++++ Dataset records ++++

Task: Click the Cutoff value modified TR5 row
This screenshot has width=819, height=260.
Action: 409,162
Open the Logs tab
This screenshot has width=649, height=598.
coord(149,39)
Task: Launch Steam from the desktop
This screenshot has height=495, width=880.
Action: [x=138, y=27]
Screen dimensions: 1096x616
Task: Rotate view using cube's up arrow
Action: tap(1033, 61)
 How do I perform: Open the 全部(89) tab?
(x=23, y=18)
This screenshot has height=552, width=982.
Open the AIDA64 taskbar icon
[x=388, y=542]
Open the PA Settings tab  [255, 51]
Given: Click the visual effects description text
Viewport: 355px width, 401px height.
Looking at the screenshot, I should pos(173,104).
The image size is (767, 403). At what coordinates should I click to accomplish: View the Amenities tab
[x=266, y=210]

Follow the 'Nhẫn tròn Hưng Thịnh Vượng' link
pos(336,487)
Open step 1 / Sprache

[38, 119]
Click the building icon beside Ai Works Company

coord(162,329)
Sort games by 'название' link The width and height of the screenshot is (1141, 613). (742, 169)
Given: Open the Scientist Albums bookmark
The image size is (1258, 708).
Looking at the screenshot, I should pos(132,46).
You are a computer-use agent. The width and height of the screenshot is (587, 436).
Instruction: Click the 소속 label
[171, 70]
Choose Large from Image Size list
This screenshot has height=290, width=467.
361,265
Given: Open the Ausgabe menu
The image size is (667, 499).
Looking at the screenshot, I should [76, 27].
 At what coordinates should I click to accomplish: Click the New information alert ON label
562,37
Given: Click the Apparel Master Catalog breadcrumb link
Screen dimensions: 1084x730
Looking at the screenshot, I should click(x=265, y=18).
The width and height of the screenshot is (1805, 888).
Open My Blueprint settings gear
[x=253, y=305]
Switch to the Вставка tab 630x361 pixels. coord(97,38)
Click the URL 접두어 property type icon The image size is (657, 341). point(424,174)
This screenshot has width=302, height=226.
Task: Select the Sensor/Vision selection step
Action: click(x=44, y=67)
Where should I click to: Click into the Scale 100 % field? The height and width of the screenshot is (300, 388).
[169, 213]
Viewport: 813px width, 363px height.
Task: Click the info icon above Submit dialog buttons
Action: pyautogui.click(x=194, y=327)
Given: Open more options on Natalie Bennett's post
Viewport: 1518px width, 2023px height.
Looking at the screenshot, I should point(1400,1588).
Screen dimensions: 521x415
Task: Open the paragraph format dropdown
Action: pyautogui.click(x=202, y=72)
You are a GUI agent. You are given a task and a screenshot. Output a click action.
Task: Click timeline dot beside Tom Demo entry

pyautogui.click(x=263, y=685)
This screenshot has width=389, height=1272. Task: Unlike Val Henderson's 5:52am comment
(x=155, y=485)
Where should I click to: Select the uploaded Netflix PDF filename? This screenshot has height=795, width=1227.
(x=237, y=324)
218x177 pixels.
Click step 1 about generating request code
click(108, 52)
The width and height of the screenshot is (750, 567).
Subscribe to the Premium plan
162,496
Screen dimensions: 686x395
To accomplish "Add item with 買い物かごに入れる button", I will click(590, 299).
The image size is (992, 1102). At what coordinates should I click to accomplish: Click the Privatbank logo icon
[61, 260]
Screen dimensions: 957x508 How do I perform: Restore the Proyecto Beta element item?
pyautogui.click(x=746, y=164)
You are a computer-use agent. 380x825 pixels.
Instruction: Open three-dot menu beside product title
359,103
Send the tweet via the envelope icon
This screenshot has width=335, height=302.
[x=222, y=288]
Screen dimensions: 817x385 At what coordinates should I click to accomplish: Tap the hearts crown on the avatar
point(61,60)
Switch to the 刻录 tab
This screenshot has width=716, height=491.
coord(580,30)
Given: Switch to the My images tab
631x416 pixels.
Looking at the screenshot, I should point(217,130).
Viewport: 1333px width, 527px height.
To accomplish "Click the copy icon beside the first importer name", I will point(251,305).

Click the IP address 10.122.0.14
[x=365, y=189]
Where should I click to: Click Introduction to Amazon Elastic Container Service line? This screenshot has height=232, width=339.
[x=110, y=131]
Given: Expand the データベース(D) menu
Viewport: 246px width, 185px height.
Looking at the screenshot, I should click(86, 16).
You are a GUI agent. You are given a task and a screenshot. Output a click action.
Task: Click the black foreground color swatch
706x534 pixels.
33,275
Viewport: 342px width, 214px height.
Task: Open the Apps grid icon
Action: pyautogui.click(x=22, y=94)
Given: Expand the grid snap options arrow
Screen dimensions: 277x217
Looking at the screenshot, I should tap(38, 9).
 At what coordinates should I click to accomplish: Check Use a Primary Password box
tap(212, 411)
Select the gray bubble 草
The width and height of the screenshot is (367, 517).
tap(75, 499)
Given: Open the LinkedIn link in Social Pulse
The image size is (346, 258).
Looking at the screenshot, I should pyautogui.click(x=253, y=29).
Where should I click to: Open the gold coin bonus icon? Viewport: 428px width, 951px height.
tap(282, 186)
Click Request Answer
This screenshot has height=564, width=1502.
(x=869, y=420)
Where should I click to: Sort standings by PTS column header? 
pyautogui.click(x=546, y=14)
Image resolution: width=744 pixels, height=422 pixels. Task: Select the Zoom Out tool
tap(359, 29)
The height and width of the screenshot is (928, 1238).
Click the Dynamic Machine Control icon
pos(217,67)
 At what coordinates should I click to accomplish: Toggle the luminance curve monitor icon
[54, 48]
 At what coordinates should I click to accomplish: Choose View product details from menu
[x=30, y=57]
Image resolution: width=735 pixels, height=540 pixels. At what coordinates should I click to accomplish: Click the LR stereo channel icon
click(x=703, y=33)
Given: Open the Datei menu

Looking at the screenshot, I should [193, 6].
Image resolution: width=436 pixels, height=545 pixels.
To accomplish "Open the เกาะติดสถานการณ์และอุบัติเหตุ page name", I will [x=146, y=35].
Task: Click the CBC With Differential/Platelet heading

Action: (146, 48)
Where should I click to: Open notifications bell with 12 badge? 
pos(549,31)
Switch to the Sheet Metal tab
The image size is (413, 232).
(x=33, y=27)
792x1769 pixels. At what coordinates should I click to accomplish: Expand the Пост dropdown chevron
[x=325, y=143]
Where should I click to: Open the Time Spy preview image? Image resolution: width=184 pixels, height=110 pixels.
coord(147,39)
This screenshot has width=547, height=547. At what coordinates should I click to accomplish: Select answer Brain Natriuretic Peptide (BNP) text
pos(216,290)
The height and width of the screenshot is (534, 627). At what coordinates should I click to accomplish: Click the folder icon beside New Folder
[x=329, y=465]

++++

| Directions for this task |
Every line above is to be transcribed exactly, with nothing missed.

| Exercise response |
Task: Click the Cutoff value modified TR5 row
This screenshot has width=819, height=260.
Action: 409,162
Open the Logs tab
This screenshot has width=649, height=598.
coord(149,39)
Task: Launch Steam from the desktop
This screenshot has height=495, width=880.
Action: [x=138, y=27]
Screen dimensions: 1096x616
Task: Rotate view using cube's up arrow
Action: tap(1033, 61)
 How do I perform: Open the 全部(89) tab?
(x=23, y=18)
This screenshot has height=552, width=982.
Open the AIDA64 taskbar icon
[x=388, y=542]
Open the PA Settings tab  [255, 51]
Given: Click the visual effects description text
Viewport: 355px width, 401px height.
Looking at the screenshot, I should pos(173,104).
The image size is (767, 403). At what coordinates should I click to accomplish: View the Amenities tab
[x=266, y=210]

Follow the 'Nhẫn tròn Hưng Thịnh Vượng' link
pos(336,487)
Open step 1 / Sprache

[38, 119]
Click the building icon beside Ai Works Company

coord(162,329)
Sort games by 'название' link The width and height of the screenshot is (1141, 613). (742, 169)
Given: Open the Scientist Albums bookmark
The image size is (1258, 708).
Looking at the screenshot, I should pos(132,46).
You are a computer-use agent. The width and height of the screenshot is (587, 436).
Instruction: Click the 소속 label
[171, 70]
Choose Large from Image Size list
This screenshot has height=290, width=467.
361,265
Given: Open the Ausgabe menu
The image size is (667, 499).
Looking at the screenshot, I should [76, 27].
 At what coordinates should I click to accomplish: Click the New information alert ON label
562,37
Given: Click the Apparel Master Catalog breadcrumb link
Screen dimensions: 1084x730
Looking at the screenshot, I should click(x=265, y=18).
The width and height of the screenshot is (1805, 888).
Open My Blueprint settings gear
[x=253, y=305]
Switch to the Вставка tab 630x361 pixels. coord(97,38)
Click the URL 접두어 property type icon The image size is (657, 341). point(424,174)
This screenshot has width=302, height=226.
Task: Select the Sensor/Vision selection step
Action: click(x=44, y=67)
Where should I click to: Click into the Scale 100 % field? The height and width of the screenshot is (300, 388).
[169, 213]
Viewport: 813px width, 363px height.
Task: Click the info icon above Submit dialog buttons
Action: pyautogui.click(x=194, y=327)
Given: Open more options on Natalie Bennett's post
Viewport: 1518px width, 2023px height.
Looking at the screenshot, I should point(1400,1588).
Screen dimensions: 521x415
Task: Open the paragraph format dropdown
Action: pyautogui.click(x=202, y=72)
You are a GUI agent. You are given a task and a screenshot. Output a click action.
Task: Click timeline dot beside Tom Demo entry

pyautogui.click(x=263, y=685)
This screenshot has width=389, height=1272. Task: Unlike Val Henderson's 5:52am comment
(x=155, y=485)
Where should I click to: Select the uploaded Netflix PDF filename? This screenshot has height=795, width=1227.
(x=237, y=324)
218x177 pixels.
Click step 1 about generating request code
click(108, 52)
The width and height of the screenshot is (750, 567).
Subscribe to the Premium plan
162,496
Screen dimensions: 686x395
To accomplish "Add item with 買い物かごに入れる button", I will click(590, 299).
The image size is (992, 1102). At what coordinates should I click to accomplish: Click the Privatbank logo icon
[61, 260]
Screen dimensions: 957x508 How do I perform: Restore the Proyecto Beta element item?
pyautogui.click(x=746, y=164)
You are a computer-use agent. 380x825 pixels.
Instruction: Open three-dot menu beside product title
359,103
Send the tweet via the envelope icon
This screenshot has width=335, height=302.
[x=222, y=288]
Screen dimensions: 817x385 At what coordinates should I click to accomplish: Tap the hearts crown on the avatar
point(61,60)
Switch to the 刻录 tab
This screenshot has width=716, height=491.
coord(580,30)
Given: Switch to the My images tab
631x416 pixels.
Looking at the screenshot, I should point(217,130).
Viewport: 1333px width, 527px height.
To accomplish "Click the copy icon beside the first importer name", I will point(251,305).

Click the IP address 10.122.0.14
[x=365, y=189]
Where should I click to: Click Introduction to Amazon Elastic Container Service line? This screenshot has height=232, width=339.
[x=110, y=131]
Given: Expand the データベース(D) menu
Viewport: 246px width, 185px height.
Looking at the screenshot, I should click(86, 16).
You are a GUI agent. You are given a task and a screenshot. Output a click action.
Task: Click the black foreground color swatch
706x534 pixels.
33,275
Viewport: 342px width, 214px height.
Task: Open the Apps grid icon
Action: pyautogui.click(x=22, y=94)
Given: Expand the grid snap options arrow
Screen dimensions: 277x217
Looking at the screenshot, I should tap(38, 9).
 At what coordinates should I click to accomplish: Check Use a Primary Password box
tap(212, 411)
Select the gray bubble 草
The width and height of the screenshot is (367, 517).
tap(75, 499)
Given: Open the LinkedIn link in Social Pulse
The image size is (346, 258).
Looking at the screenshot, I should pyautogui.click(x=253, y=29).
Where should I click to: Open the gold coin bonus icon? Viewport: 428px width, 951px height.
tap(282, 186)
Click Request Answer
This screenshot has height=564, width=1502.
(x=869, y=420)
Where should I click to: Sort standings by PTS column header? 
pyautogui.click(x=546, y=14)
Image resolution: width=744 pixels, height=422 pixels. Task: Select the Zoom Out tool
tap(359, 29)
The height and width of the screenshot is (928, 1238).
Click the Dynamic Machine Control icon
pos(217,67)
 At what coordinates should I click to accomplish: Toggle the luminance curve monitor icon
[54, 48]
 At what coordinates should I click to accomplish: Choose View product details from menu
[x=30, y=57]
Image resolution: width=735 pixels, height=540 pixels. At what coordinates should I click to accomplish: Click the LR stereo channel icon
click(x=703, y=33)
Given: Open the Datei menu

Looking at the screenshot, I should [193, 6].
Image resolution: width=436 pixels, height=545 pixels.
To accomplish "Open the เกาะติดสถานการณ์และอุบัติเหตุ page name", I will [x=146, y=35].
Task: Click the CBC With Differential/Platelet heading

Action: (146, 48)
Where should I click to: Open notifications bell with 12 badge? 
pos(549,31)
Switch to the Sheet Metal tab
The image size is (413, 232).
(x=33, y=27)
792x1769 pixels. At what coordinates should I click to accomplish: Expand the Пост dropdown chevron
[x=325, y=143]
Where should I click to: Open the Time Spy preview image? Image resolution: width=184 pixels, height=110 pixels.
coord(147,39)
This screenshot has width=547, height=547. At what coordinates should I click to accomplish: Select answer Brain Natriuretic Peptide (BNP) text
pos(216,290)
The height and width of the screenshot is (534, 627). At what coordinates should I click to accomplish: Click the folder icon beside New Folder
[x=329, y=465]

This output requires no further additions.